Dancing With a Stranger

Embracing Imperfection

OgoOluwa Ajiboso
2 min readSep 9, 2020
Photo by JoelValve on Unsplash

I can’t dance to save my life and I have come to terms with that.

However, this doesn’t stop me from moving my body to the direction of the tune of a song. It doesn’t stop me from simultaneously putting two fingers up when the song gets to a climax like I actually know what I’m doing. It doesn’t stop me from loosing myself in a group dance with my favs even when I know I look ridiculous.

My body’s partial deafness to the melody of a song doesn’t render it paralysed. It just clothes it with a kind of awkwardness my mind can handle.

Dancing is a kind of art that requires your entirety. It cannot be done partially. It is either done completely or not done at all. No in-betweens.

Laughing is like dancing, only with a sound. We are never taught how to laugh. The sudden outburst of a strange sound from our vocal cords must have shocked us when we had our first shot at responding to humor. The lightness in our abdomen must have felt like heaven.

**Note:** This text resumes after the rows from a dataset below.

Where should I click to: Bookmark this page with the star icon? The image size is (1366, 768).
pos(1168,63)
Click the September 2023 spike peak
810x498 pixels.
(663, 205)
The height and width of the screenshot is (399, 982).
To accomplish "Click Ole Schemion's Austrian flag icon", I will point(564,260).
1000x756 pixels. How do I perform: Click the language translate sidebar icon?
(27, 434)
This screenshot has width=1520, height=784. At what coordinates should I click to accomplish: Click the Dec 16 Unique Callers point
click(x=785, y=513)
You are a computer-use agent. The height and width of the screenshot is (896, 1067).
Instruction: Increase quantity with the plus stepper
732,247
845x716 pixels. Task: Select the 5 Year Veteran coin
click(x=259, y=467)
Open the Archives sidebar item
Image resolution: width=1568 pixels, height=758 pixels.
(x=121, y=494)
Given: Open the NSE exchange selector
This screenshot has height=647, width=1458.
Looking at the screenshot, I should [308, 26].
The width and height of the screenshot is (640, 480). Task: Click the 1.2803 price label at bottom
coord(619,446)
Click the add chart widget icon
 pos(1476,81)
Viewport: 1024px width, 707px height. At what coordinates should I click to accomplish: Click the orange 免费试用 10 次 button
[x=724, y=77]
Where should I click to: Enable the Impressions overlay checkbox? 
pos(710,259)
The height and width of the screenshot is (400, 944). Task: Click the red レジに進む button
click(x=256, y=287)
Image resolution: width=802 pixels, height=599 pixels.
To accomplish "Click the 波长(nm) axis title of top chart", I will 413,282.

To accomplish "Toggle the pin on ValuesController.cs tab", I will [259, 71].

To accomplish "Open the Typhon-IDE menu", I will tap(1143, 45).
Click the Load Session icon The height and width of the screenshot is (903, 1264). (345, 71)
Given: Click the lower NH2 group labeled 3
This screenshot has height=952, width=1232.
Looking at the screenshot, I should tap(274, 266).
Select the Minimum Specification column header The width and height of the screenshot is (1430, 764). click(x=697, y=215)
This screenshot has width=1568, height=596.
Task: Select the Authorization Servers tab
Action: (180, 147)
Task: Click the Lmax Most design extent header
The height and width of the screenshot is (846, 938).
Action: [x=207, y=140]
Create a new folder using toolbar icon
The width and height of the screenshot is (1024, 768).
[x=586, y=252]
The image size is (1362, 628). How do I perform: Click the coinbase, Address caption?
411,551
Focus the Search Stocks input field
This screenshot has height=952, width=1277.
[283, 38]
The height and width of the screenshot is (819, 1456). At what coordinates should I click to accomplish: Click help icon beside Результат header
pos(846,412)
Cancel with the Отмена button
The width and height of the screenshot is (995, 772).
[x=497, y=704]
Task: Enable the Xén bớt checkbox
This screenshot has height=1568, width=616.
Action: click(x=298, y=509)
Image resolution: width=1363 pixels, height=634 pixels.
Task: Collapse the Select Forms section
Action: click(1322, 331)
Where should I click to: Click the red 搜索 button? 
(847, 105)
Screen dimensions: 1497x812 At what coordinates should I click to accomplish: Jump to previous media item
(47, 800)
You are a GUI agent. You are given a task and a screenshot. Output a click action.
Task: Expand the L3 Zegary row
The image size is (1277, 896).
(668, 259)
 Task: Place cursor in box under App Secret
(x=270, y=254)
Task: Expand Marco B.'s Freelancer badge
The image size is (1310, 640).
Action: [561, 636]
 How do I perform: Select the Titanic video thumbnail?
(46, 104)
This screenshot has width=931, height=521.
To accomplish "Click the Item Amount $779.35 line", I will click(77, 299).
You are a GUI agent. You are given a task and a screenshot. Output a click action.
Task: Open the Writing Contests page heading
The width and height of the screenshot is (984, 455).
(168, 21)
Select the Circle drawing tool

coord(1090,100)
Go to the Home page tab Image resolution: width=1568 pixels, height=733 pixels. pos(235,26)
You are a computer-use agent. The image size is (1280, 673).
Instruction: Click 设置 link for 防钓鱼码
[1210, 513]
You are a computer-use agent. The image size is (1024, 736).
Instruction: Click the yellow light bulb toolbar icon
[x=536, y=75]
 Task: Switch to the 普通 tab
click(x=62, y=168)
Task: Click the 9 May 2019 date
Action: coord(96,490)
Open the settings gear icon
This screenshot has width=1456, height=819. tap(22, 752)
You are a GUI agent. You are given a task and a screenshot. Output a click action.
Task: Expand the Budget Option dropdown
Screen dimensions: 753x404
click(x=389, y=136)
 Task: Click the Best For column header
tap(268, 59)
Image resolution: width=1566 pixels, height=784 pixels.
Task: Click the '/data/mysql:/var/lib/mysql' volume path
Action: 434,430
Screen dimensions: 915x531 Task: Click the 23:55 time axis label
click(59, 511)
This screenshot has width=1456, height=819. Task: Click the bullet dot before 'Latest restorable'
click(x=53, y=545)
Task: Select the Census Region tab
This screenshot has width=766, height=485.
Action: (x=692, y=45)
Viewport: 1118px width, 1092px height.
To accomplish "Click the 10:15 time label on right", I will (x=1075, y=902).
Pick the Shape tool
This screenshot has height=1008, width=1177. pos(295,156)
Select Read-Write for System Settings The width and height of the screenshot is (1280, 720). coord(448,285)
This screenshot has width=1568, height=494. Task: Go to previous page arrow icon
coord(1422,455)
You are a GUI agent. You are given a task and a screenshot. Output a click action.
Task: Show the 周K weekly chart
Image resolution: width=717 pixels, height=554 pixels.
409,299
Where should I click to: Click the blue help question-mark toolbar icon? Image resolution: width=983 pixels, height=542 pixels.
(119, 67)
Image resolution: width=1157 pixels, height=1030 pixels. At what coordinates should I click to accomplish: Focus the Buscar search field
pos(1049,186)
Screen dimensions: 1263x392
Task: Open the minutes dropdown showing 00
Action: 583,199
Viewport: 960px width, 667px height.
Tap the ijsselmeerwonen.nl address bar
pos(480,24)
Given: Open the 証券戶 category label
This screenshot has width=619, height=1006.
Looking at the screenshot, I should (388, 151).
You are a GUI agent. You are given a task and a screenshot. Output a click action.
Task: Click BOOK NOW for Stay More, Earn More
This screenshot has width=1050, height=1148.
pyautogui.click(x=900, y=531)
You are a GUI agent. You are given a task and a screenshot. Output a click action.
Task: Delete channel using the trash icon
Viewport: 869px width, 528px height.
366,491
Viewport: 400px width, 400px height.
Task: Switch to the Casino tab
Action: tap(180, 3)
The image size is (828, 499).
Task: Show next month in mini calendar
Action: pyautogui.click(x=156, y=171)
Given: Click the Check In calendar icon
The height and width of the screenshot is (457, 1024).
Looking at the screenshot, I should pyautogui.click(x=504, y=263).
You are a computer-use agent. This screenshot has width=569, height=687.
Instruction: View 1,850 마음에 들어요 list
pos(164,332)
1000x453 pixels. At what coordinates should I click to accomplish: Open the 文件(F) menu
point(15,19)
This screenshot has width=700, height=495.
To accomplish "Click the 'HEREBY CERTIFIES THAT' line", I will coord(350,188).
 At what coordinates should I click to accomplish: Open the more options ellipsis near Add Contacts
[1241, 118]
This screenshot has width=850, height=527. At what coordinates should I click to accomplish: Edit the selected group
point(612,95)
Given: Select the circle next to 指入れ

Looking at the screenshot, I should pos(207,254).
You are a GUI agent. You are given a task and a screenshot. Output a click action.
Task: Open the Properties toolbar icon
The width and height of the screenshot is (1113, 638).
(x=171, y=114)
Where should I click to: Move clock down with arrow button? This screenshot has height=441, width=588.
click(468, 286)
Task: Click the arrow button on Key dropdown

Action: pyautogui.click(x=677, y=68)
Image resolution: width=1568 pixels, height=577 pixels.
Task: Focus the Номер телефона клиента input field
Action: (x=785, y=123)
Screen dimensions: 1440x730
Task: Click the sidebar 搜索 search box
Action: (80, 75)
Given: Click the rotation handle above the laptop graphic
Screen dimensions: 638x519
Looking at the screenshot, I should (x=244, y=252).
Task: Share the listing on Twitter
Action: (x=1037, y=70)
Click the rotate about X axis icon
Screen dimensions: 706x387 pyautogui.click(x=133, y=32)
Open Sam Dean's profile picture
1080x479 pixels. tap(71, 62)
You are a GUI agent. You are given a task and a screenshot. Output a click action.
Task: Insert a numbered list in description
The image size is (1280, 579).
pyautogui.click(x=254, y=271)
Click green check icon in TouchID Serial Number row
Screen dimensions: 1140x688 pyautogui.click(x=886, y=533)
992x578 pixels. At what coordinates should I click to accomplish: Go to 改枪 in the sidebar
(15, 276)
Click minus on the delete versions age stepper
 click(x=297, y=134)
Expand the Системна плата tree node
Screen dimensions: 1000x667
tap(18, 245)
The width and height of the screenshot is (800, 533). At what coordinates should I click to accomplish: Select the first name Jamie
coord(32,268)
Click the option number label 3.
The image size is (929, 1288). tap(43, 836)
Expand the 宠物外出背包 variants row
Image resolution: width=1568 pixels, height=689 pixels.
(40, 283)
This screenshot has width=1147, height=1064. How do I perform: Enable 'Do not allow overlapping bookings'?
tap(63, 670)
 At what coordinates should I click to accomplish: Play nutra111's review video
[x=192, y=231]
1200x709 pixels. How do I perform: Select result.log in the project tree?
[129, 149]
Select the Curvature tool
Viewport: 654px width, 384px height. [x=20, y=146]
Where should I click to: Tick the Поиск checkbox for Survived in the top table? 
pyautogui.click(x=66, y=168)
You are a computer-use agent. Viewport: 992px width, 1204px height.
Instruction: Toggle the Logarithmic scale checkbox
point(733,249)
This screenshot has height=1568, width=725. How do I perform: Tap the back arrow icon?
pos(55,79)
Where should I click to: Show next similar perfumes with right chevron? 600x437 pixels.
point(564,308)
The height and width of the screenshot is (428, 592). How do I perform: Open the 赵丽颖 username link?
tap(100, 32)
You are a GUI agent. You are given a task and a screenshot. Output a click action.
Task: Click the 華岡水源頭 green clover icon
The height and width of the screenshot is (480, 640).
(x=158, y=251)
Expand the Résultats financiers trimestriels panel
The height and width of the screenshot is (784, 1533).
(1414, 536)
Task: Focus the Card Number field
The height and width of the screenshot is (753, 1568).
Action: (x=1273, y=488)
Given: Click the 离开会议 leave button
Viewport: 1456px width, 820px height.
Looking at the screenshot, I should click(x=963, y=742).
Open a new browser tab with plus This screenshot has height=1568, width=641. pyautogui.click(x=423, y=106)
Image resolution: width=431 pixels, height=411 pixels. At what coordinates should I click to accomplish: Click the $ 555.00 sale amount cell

On a lot of days I miss my laughter and how it gives no warning before throwing me to the floor with my legs flapping and my palms on my abdomen. I miss how the tightening in my chest vanishes after a dosage of loud, deep and sincere laughter. I miss how nothing matters in that moment.

My best version of laughter is one that holds my tongue and steals my ability to produce coherent speech. The kind that makes no room for explanation. The kind that travels from my mouth to another’s, erupting into a symphony.

I used to think Music was my forte till I got to the university and my voice shrunk in the multitude of vocal prowess. The pitch I gloried in was a shadow of the perfection I erroneously thought I had mastered.

However, like dancing, I have come to terms with that and this garment of awkwardness has become my uniform. On days when the cold hands of life’s uncertainty threatens to freeze me to death, this garment keeps me warm. It protects me.

When life is too heavy, I can turn off my phone and pretend I’m in a concert, singing like Beyonce and dancing with a stranger.